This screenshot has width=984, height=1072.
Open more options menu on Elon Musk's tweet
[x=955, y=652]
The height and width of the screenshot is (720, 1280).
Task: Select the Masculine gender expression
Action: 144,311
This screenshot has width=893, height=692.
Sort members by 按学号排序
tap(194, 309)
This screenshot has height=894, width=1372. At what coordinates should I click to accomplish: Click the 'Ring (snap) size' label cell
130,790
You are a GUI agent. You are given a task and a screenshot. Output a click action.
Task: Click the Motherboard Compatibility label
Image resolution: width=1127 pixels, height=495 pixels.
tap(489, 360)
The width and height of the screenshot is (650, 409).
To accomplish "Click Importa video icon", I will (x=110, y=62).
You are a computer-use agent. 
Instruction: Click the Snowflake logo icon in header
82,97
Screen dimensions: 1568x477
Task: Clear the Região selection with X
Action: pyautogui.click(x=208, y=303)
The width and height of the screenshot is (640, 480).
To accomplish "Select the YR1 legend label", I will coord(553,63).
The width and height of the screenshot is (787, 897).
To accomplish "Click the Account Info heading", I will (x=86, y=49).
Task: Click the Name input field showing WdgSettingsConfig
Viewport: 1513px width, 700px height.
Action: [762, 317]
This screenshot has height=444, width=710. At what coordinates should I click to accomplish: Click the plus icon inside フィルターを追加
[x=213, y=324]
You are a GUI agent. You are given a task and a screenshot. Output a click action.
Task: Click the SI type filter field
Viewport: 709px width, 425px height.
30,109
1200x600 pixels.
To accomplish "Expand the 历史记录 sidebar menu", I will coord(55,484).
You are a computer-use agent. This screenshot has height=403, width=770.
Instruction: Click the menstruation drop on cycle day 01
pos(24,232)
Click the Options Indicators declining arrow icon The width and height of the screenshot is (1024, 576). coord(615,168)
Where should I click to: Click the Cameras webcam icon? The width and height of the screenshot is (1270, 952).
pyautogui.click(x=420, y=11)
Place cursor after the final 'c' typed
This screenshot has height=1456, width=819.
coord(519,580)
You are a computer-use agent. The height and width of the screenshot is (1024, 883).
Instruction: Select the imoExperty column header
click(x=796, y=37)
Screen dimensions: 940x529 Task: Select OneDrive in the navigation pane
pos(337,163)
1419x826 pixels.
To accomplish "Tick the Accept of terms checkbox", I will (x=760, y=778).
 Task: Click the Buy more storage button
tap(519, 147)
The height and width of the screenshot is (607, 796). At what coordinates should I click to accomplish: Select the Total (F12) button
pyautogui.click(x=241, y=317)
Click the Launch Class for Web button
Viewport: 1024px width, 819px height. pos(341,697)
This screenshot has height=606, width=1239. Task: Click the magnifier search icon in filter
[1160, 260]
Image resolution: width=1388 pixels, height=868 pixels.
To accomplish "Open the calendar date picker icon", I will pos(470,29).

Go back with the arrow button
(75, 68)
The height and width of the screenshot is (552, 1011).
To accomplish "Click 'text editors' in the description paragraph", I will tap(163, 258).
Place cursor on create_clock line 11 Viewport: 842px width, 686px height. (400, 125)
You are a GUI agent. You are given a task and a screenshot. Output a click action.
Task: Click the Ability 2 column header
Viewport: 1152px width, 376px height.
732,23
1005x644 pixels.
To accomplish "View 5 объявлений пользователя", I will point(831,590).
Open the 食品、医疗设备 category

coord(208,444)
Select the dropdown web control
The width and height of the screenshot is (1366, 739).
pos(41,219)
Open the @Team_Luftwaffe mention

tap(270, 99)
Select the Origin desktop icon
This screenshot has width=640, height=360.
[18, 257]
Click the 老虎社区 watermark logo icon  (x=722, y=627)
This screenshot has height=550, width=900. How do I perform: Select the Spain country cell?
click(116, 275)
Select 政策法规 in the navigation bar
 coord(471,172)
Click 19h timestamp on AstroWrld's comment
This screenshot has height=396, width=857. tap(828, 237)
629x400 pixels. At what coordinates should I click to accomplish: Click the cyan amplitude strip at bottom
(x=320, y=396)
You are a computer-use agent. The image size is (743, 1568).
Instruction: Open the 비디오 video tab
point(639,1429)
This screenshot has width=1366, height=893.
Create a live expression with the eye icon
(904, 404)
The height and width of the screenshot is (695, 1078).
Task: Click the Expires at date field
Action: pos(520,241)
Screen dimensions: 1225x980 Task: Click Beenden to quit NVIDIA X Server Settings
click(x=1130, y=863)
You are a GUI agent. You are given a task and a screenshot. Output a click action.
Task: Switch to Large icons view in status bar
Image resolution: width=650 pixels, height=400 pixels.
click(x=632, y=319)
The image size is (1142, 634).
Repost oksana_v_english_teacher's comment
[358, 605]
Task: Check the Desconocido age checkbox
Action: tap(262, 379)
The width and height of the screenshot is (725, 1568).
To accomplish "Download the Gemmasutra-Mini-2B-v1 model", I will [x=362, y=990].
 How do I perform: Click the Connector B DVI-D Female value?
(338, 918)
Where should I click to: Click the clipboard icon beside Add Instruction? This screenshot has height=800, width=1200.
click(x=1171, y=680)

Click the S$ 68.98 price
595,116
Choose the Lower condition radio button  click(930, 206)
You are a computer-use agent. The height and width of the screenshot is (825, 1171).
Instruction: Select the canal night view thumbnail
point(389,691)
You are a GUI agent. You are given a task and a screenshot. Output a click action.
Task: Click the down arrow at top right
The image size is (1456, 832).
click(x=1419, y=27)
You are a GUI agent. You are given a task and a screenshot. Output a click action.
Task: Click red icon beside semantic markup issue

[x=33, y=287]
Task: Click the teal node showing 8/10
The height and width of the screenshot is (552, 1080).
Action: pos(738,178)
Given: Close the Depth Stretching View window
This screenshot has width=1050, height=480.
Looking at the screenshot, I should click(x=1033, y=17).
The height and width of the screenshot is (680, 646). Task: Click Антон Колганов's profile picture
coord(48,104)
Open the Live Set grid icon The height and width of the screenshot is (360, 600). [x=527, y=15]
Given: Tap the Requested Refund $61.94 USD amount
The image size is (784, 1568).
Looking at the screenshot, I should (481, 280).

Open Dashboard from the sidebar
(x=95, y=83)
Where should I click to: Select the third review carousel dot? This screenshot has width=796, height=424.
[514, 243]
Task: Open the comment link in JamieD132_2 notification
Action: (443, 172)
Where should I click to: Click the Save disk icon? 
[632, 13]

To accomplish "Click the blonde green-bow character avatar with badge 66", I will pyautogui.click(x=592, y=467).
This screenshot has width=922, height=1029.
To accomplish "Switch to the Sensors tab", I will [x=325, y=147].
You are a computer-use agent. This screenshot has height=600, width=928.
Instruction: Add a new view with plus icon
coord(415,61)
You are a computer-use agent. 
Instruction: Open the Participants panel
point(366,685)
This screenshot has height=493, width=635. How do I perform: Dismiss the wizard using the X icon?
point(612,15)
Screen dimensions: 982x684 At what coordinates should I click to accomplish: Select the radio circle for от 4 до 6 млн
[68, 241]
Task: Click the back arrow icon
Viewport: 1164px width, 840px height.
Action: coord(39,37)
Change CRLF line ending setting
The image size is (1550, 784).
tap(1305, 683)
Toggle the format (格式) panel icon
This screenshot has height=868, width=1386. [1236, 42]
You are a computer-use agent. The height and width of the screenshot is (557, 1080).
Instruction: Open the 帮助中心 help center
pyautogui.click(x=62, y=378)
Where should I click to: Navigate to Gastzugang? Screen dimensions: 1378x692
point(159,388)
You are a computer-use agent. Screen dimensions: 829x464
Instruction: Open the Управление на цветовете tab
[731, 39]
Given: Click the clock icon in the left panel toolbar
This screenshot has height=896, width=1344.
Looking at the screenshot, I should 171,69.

........

* _Required work_:
Look over the material above and show each line where "showing" appears.

* _Finished exercise_:
Task: Click the Name input field showing WdgSettingsConfig
Task: Click the teal node showing 8/10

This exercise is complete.